Александра Маринина - Ад
Вечером он снова не появился, а около часа ночи раздался телефонный звонок. Люба моментально схватила трубку.
– Коля?! Когда ты придешь?
– А это от тебя зависит, мамаша, – послышался в трубке незнакомый и от этого страшный голос. – Когда заплатишь за своего сыночка, тогда и получишь его обратно.
– Кто это? – спросила Люба севшим голосом. – Где мой сын?
– Ой-ой-ой, как много вопросов, – с ехидцей ответил незнакомец. – Двадцать пять тысяч зеленых – и парень будет дома живой и здоровый. И не вздумай ментам звонить, иначе получишь не сына, а его голову. Сроку тебе – до девяти утра. В девять позвоню и скажу, куда принести деньги. И без глупостей.
В ухо ударили гудки отбоя. Люба помертвела. Что делать? К кому кидаться за помощью? Позвонить в милицию? Но Родик много раз ей рассказывал, что в последние год-два появились новые разновидности преступлений, в том числе и похищение людей, с которыми милиция пока бороться не умеет, и все действия правоохранительных органов оканчиваются полным провалом. Более того, он поведал ей о двух случаях, один из которых произошел в Иркутске, а другой – здесь, в Москве, когда непрофессионализм милиционеров привел к гибели похищенных. А вдруг, если она обратится сейчас в милицию, ей попадутся такие же непрофессионалы и она больше не увидит Колю живым? При мысли об этом у Любы оборвалось сердце и закружилась голова. Как плохо, что Родика нет рядом, он бы знал, что делать. Но позвонить ему невозможно. А даже если бы и было возможно, что он смог бы сделать оттуда, из Мадрида? Ни позвонить, кому следует, ни держать руку на пульсе. Нет, придется, видно, разбираться самой, без помощи мужа и милиции.
Она постаралась успокоиться, выпила сердечные капли, подождала, пока пульс хоть немного выровняется, и позвонила Андрею Бегорскому. Люба понимала, что звонить в час ночи в семейный дом, где растет маленькая дочка, неприлично, но у нее не было выбора. Андрей – единственный, кто может помочь хотя бы советом.
– Ты права, Любаня, – ответил Бегорский, выслушав не особенно связный рассказ Любы. – На милицию надежды нет. Надо платить. Я дам деньги.
– Ты с ума сошел!
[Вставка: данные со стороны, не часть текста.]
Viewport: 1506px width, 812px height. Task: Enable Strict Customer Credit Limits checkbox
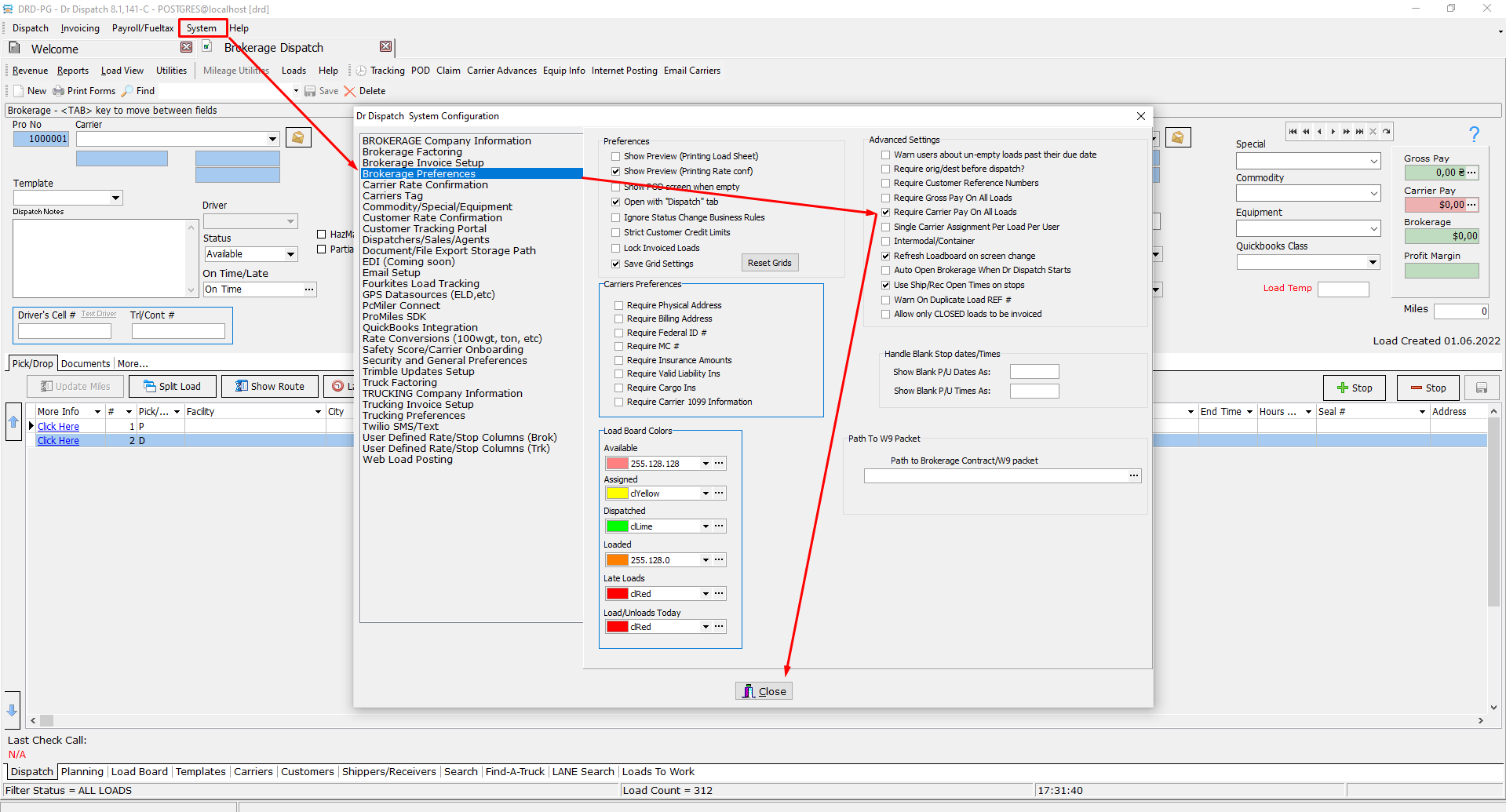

Мы не сможем отдать никогда! Это для нас непосильная сумма.
– Не сможете – значит, не сможете. Сейчас надо думать не об этом, а о том, чтобы спасти парня. Кто знает, в лапы к каким отморозкам он попал. А вдруг его там мучают? Вдруг, если ты не принесешь деньги утром, ему начнут пальцы или уши отрезать? Может быть, они сумасшедшие или садисты. Нет, Любаня, даже и не думай. Если бы Родька был здесь, он бы точно знал, кому из его коллег можно доверять, кто не напортачит и вытащит Кольку, а поскольку Родьки нет, то самое умное, что мы с тобой можем сделать, это согласиться на их условия. Я сейчас возьму деньги и приеду к тебе, мы дождемся их звонка утром и поедем вместе.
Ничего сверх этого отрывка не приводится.